働くことについて考える②
働くとはどういうことか、菊地良輔氏が著書でわかりやすく書かれていますので、そのまま引用します。
働くことについて考える
わたしたちが、食べるもの、着るもの、住む家、使っている道具、それらすべては、人間の労働がつくり出したものです。
人間は、自然からその素材をあたえられ、労働によって、自分たちの生活をささえるために必要なものを作りだします。
目の前にある1冊の本について考えても、これが今ここにあるためには、いったい何人の人の労働が加わらなければならなかったでしょう。
まず、主な材料である紙が、その原木から用紙になるまでには、いろいろな工程を経なければなりません。
本の内容となる原稿を書くためには、著者のたいへんな苦労が必要でしょう。
それが印刷され、製本されていくわけですが、その過程に、ずいぶん多くの人たちの労働がかかわっていることはいうまでもありません。
そして、そこで使われている機械、器具、資材のそれぞれもまた、無数の人たちが働くことによって生み出されたものです。

さらに、本ができあがってからも、運搬をはじめとするいろんな作業を経なければ、私たち読者の手にはとどきません。
こうしてみると、たった1冊のこの本だけでも、人間の労働がまったく多種多様に、複雑にかかわり合っていることがわかります。
都会の子であるきみたちは、ほとんど、目の前にものを作っているところを見ていないので、つい、それが労働の産物だということを忘れがちです。
また、お金を出せばたいていのものは手に入る世の中で、お金の大事さはわかったとしても、ものの大事さを忘れ、さらに、それらのすべてのもとである自然の恩恵についても見落としてしまいやすくなっています。
最近、資源は有限だということが言われ、とくにエネルギーを節約することが強調されていますが、わたしたちの生活にとっての労働の役割を見直すことは、それ以上に大切なことと言っていいと思います。
きみたちは、まだ、直接自分で労働に参加し、ものを作り出し、社会に送り出す立場になく、ほとんど一方的に、働く人たちが作り出したものを食べて、着て、使って生活しています。

しかし、おとなになっても、それがそのままつづくわけではありません。
今度は、自分たちが作り出す立場にまわることになります。
「勉強」の役割はいろいろありますが、その中の最も大切なひとつは、将来の社会ですぐれた働き手になることです。
おとなの世代は、きみたちのそれを期待し、学校をはじめとするいろいろな教育施設を作っているのです。
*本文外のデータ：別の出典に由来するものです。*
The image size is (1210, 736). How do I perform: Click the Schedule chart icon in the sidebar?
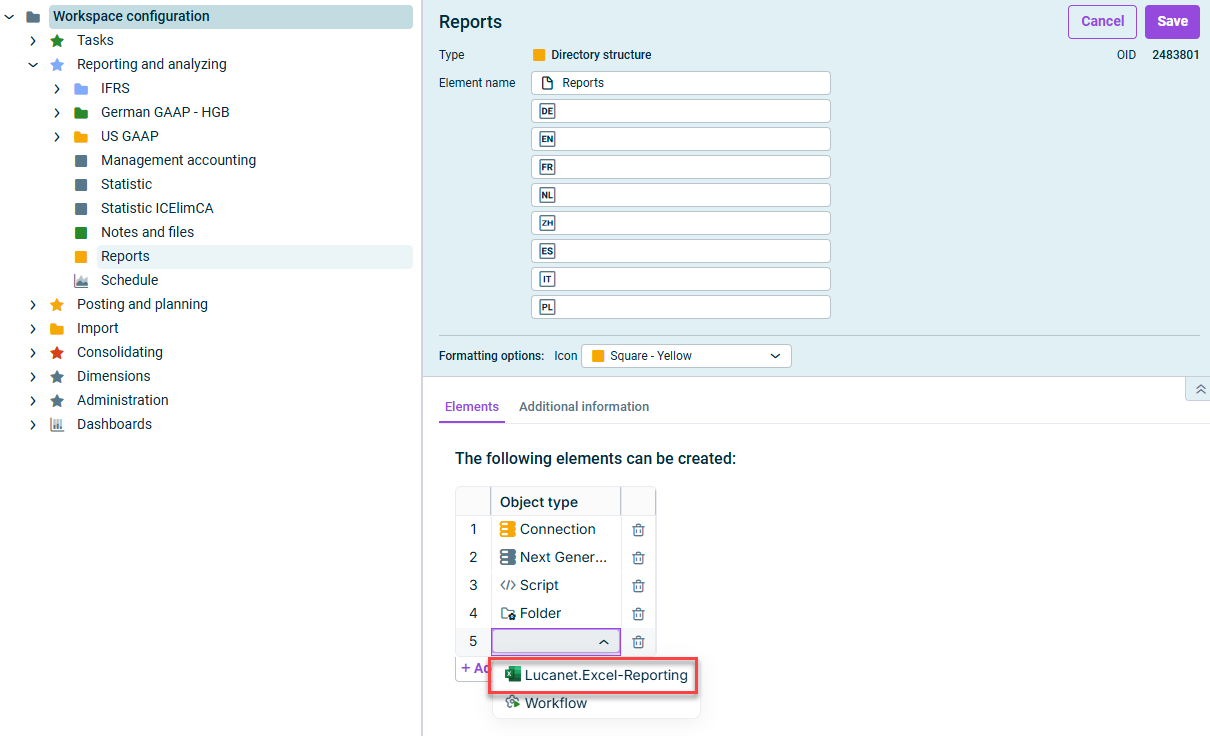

現在の社会は、複雑になっていますから、ものを直接作り出す、いわゆる生産労働ばかりでなく
社会を維持、発展させていくために必要な仕事はたくさんあります。
中にはお金をかせぐために、社会のためにならない仕事をする人もありますが、ここでは、労働こそが人間を人間として生活していくための第一の基本条件であることを、まず、しっかり確認しておきましょう。